OK - this is subjective, but not entirely. Often when we're left with a disatisfied feeling at the end of a book or movie it's because there is a fault in the story telling. I recently reviewed an action sci fi script, which is completely not my thing, but it was a good story. It is only partly a matter of what you like, because I should have liked The Time Traveller's Wife.

But here is why I think I didn't

a) The story has a time travel plot, but is nothing to do with science fiction. This is a romance. The time travel is explained as some sort of genetic disposition. That's not the problem. The problem is time travel should have some sort of meaning in the story. It doesn't beyond what a bummer it is when your husband keeps disappearing.

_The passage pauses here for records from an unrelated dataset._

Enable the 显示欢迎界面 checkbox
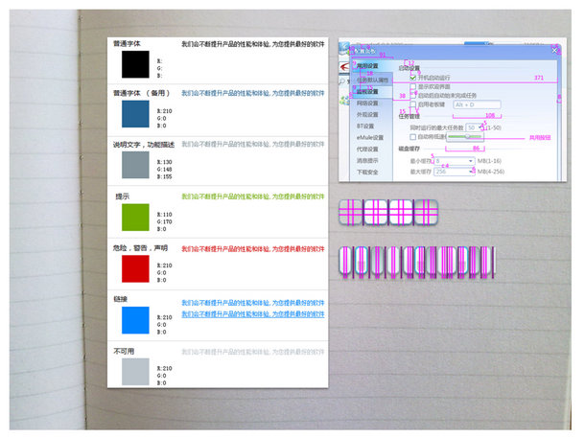Image resolution: width=585 pixels, height=438 pixels. click(413, 86)
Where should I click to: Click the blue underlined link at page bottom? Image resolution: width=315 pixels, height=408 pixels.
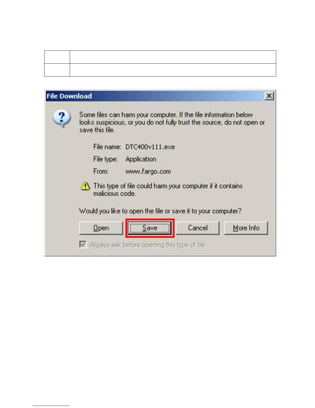[51, 406]

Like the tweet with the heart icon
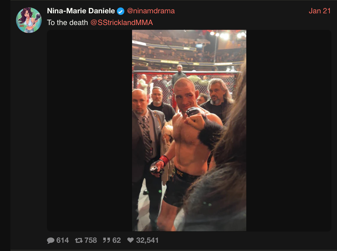coord(130,241)
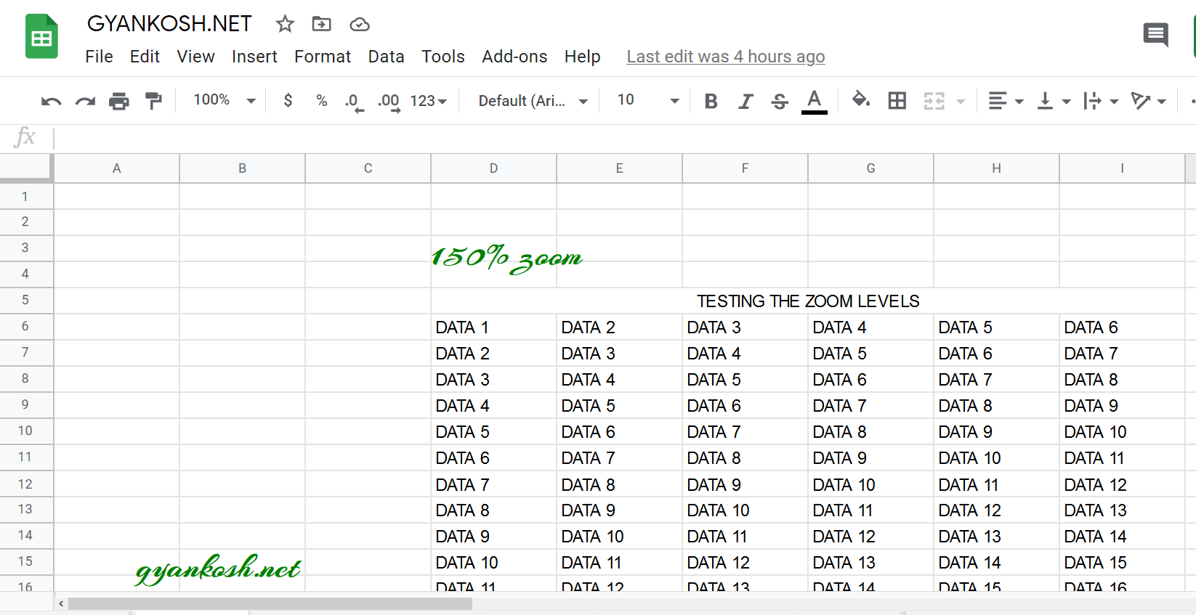Click the Last edit was 4 hours ago link
Image resolution: width=1196 pixels, height=615 pixels.
[726, 57]
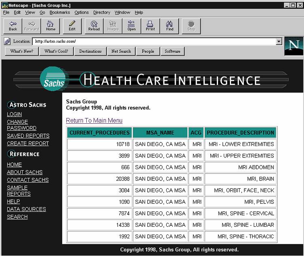The height and width of the screenshot is (256, 304).
Task: Print the page via toolbar
Action: point(150,26)
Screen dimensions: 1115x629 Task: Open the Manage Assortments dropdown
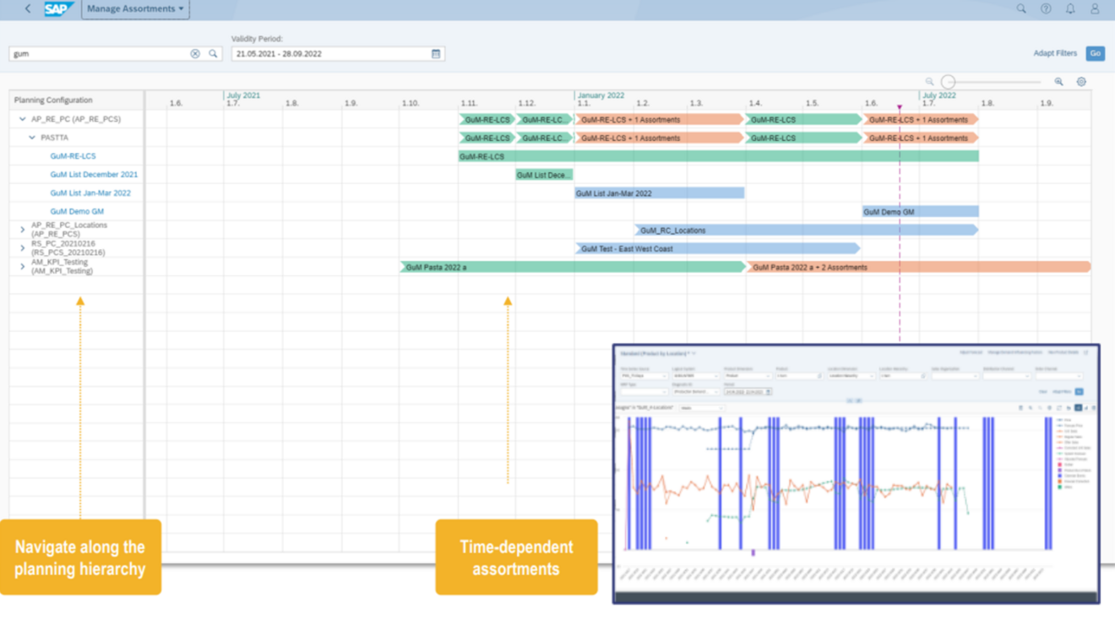135,10
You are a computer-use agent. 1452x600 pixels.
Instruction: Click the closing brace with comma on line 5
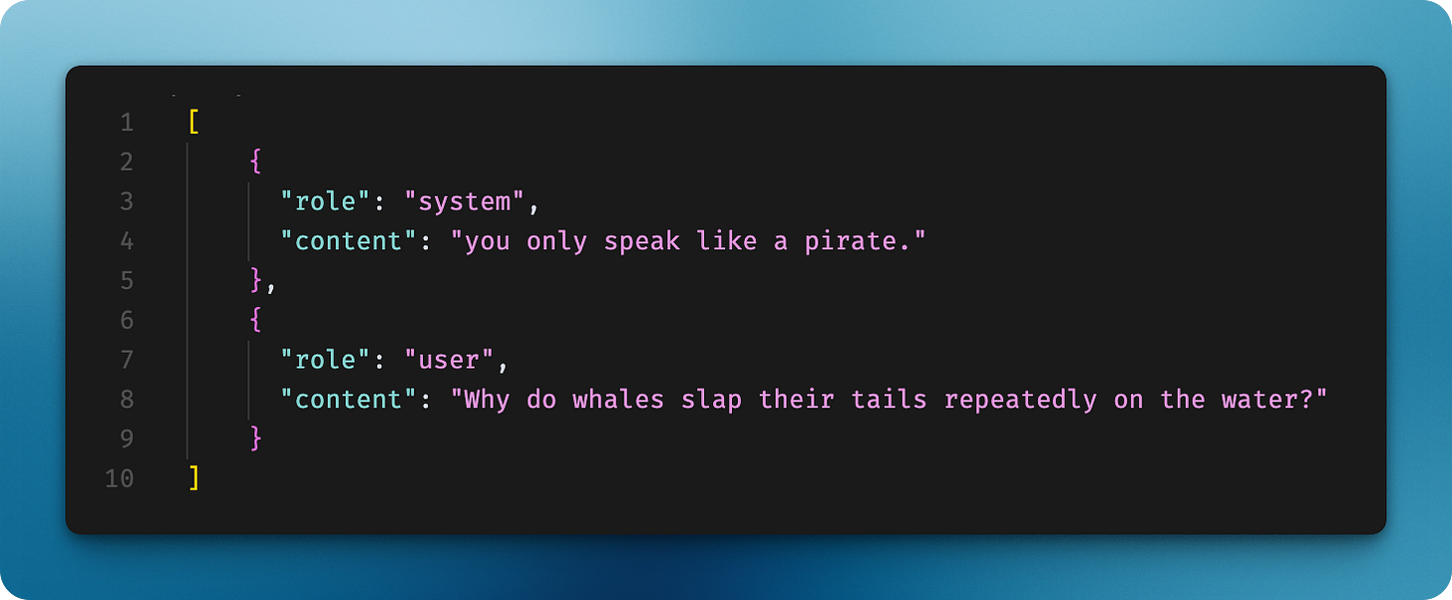pyautogui.click(x=262, y=281)
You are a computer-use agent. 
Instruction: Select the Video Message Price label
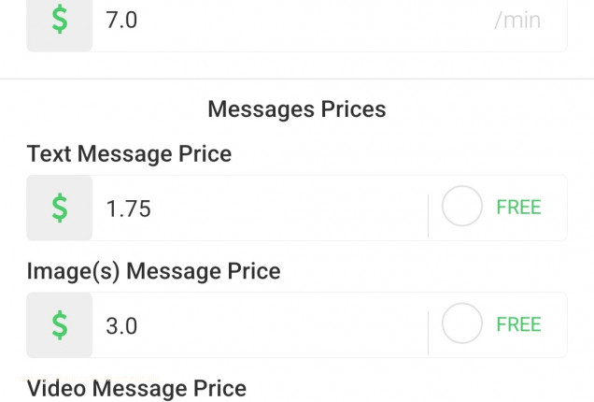136,388
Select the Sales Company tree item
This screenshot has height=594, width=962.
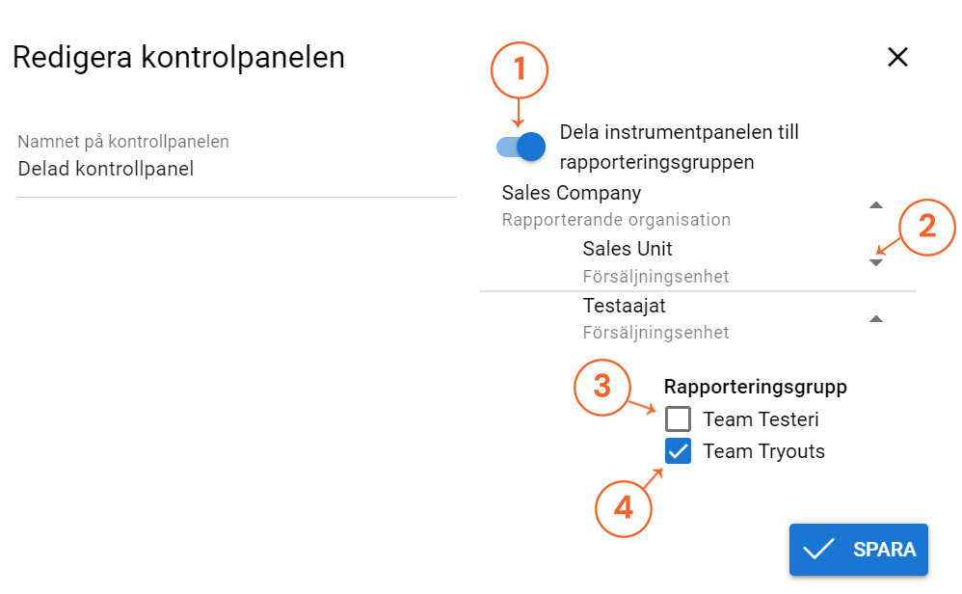(x=571, y=193)
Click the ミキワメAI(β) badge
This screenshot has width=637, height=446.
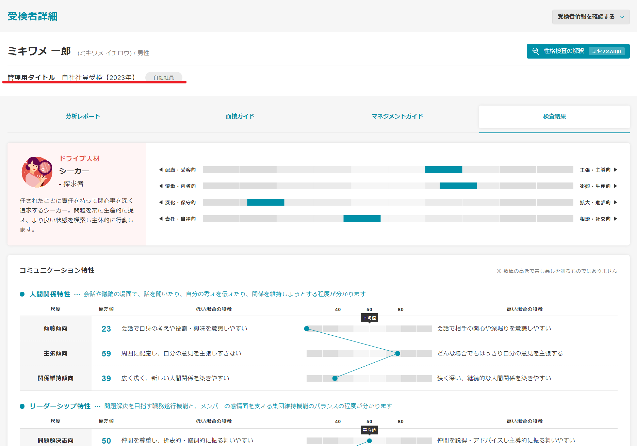[x=606, y=51]
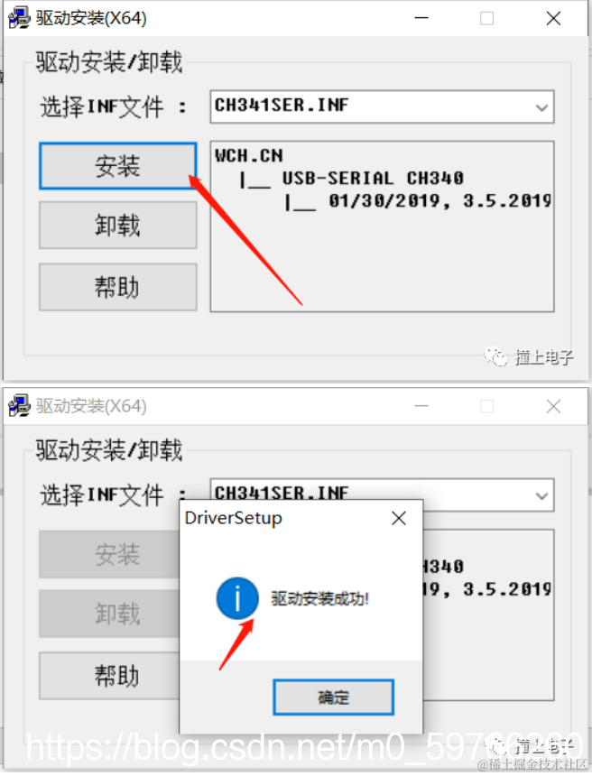Open 帮助 help in the active window

click(x=118, y=287)
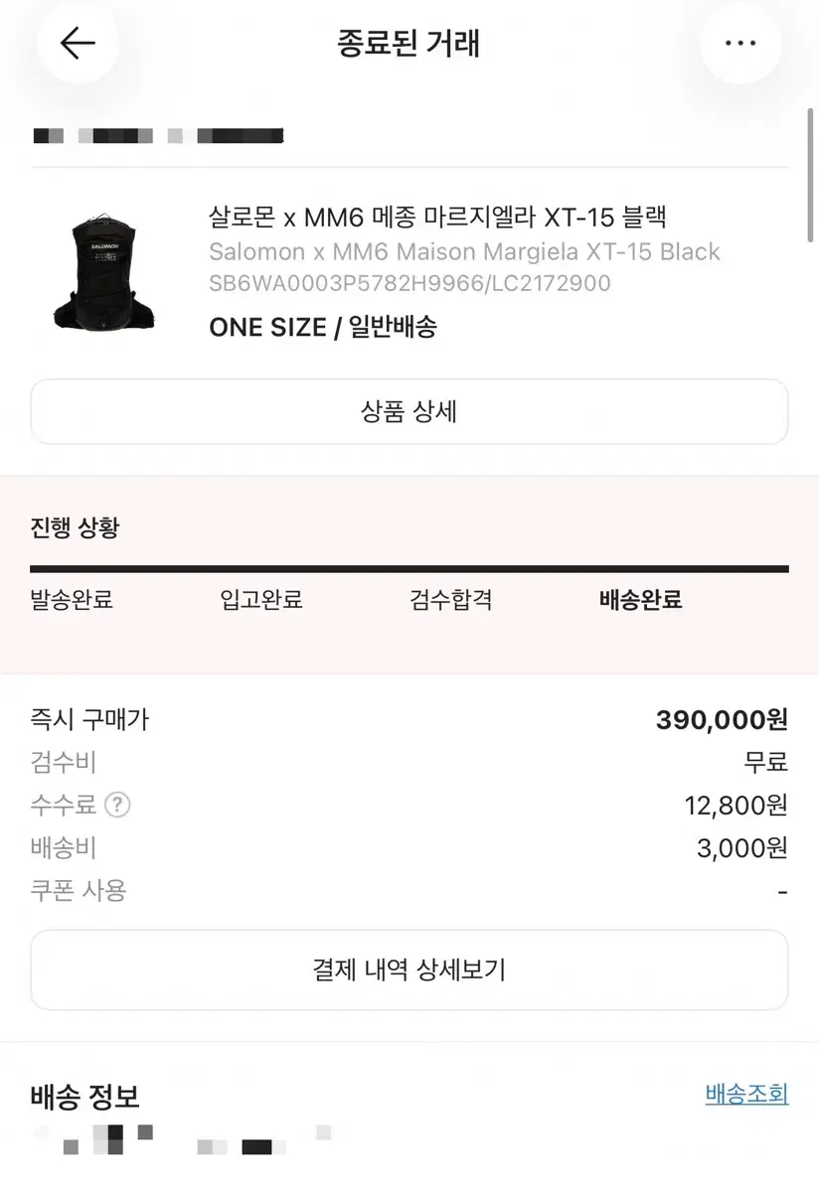Image resolution: width=819 pixels, height=1192 pixels.
Task: Tap the 배송 정보 section header
Action: tap(85, 1097)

b) The two main characters are creepily manipulative. The time traveller, as a mature man, deliberately goes back in time to meet his future wife as a child and keeps meeting her, in secret, until she grows up enough to fall in love with him. Later he has a vasectomy without her agreement, so she hooks up with a younger him just passing through on a time travel in order to conceive. Further, he disappears on their wedding day so she marries an older him.

Contrarily, in The Lake House, which in theory is just as odd, the two main characters get together in one time zone and presumably live happy ever after. It was based on a French movie, which may explain why it seemed both more romantic and more plausible.

It is OK to have creepily manipulative characters, but I think it has to be clear that their behaviour is seen to be creepy and manipulative and is in some way, condemned. In The Time Traveller's Wife we are meant to think that these are two star-crossed lovers, not a paedophile and a control freak.